Letty Shahani’s singular act of sweetness

Howie Severino
Reprinted from 20 March 2017 GMA News Online, gmanetwork.com

On my way out of an event at the Asian Institute of Management last November, former Senator Leticia Ramos-Shahani crossed my path. Instead of the perfunctory nod or hello, she stopped and told me, "I want you to know that my father thought very highly of your lolo. He used to say that Rod Severino was very useful to him in the foreign office."

It was a startling, heart-warming reminder of my beloved lolo, with whom I lived as a teen-ager. Today, as we absorb news of Letty Shahani's death, I recall that moment as a singular act of sweetness. She could have just walked by; instead, my last memory of her was our fond reconnection as fellow members of diplomatic families, even if mine was nowhere near as prominent as hers.

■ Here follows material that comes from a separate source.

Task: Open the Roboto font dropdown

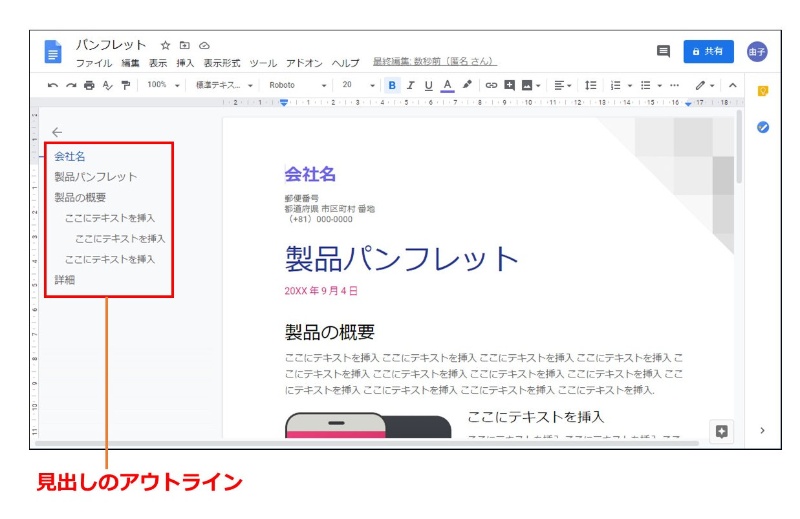Action: tap(297, 86)
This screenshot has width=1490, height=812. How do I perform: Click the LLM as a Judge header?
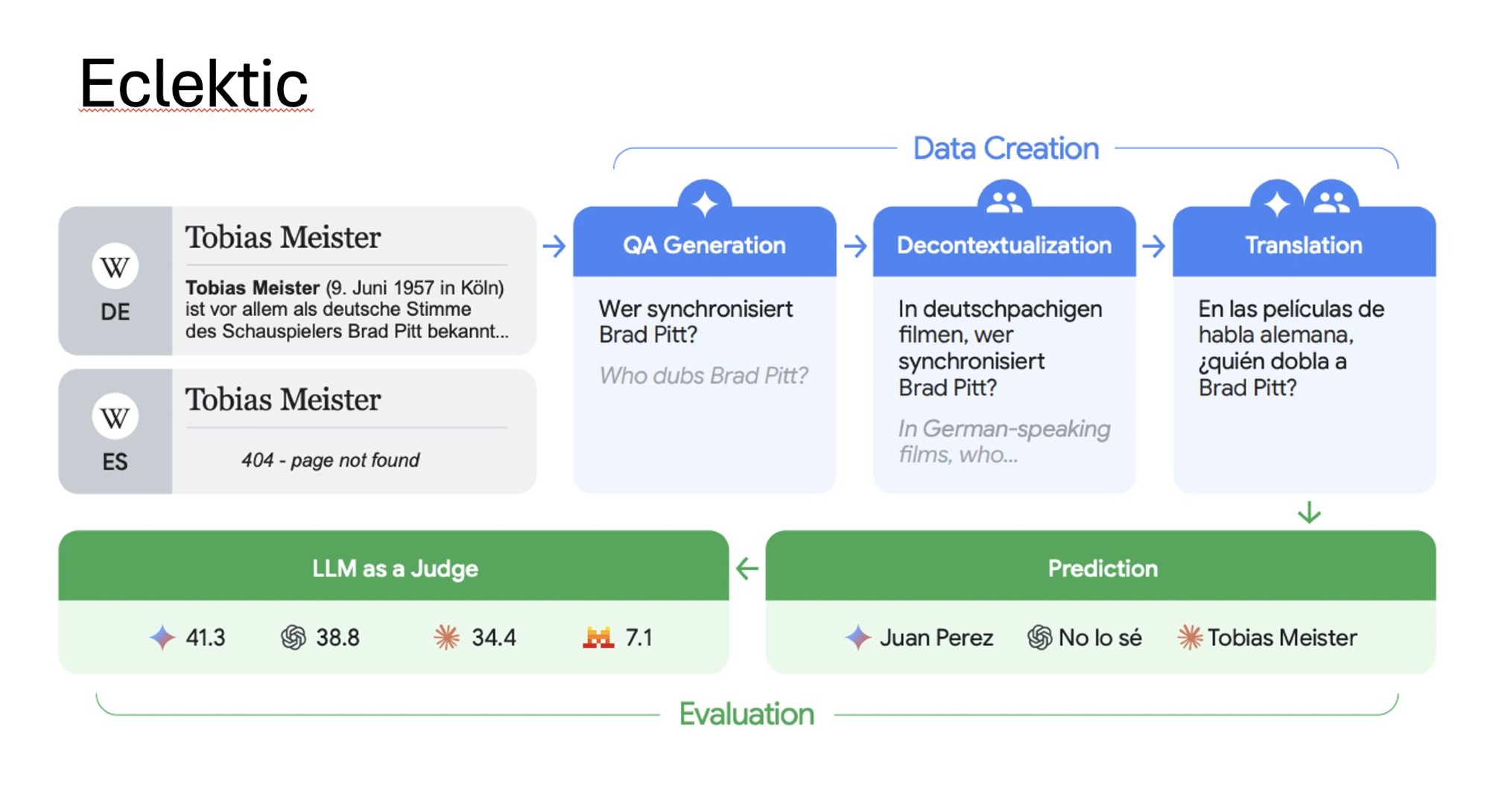[394, 568]
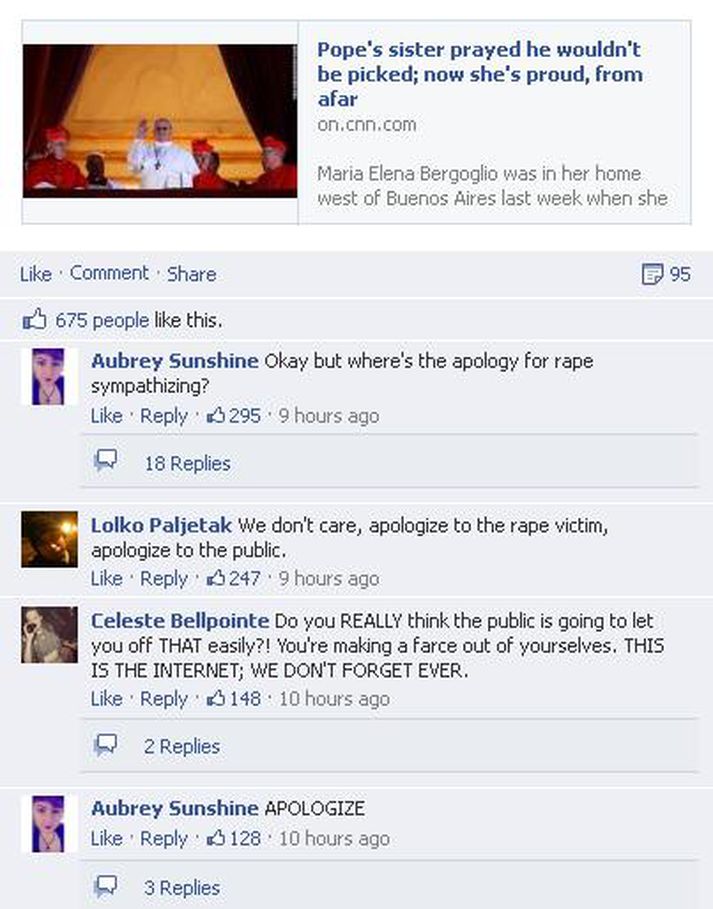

It reminded me that long before she became the younger sister of a president, she was the daughter of one of the country's foremost diplomats, the former Foreign Secretary Narciso Ramos, an original signatory of ASEAN's founding document and a model of the urbane, lettered diplomat, which his daughter would become, and which my lolo was as well, having served as a devoted but little known foreign service officer. His son – my father, also called Rod Severino – would follow in my lolo’s footsteps in the 1960s.

Shahani’s long career in public service arguably, and maybe literally, covered more ground than just about any other Filipino in history, taking her to head Embassies in several countries as well as to United Nations leadership positions.

And all that was before a distinguished eleven years in the Senate where she was known for legislation to strengthen protections for women. But what I remember her most for in her time as a senator was a quixotic effort to formally organize a "moral recovery" program, after she initiated a serious study "to inquire into the strengths and weaknesses of the Filipino character with a view to solve social ills and strengthen the nation’s moral fiber."

Cynics might have smirked, but after the depravity of the Marcos era, such an endeavor was probably more urgent than any legislation.

Long after she retired, she still had a public life in my view, and that was her frequent appearances at Legaspi Sunday Market in Makati where she sat in the heat for hours and, to anyone who cared to listen, extolled the virtues of the carabao milk for sale from her Pangasinan farm. She brightened even rainy days with her sunny demeanor.

That brief encounter at AIM last November when she recalled my lolo defined to me her warm and gracious character.

But it was at the AIM forum an hour earlier where she demonstrated her sterling qualities as an intellectual and patriot. She argued forcefully but elegantly for the government to use the international tribunal's favorable decision on the South China Sea to pursue the national interest. She was plainly exasperated with the government's concessions to China.

What struck me and perhaps others in the audience was not her principled position, but the fact that she could expound so lucidly and firmly for someone who was supposed to be debilitated by an advanced stage of cancer.

As ill as she was, she found the strength to tell us to do the right thing.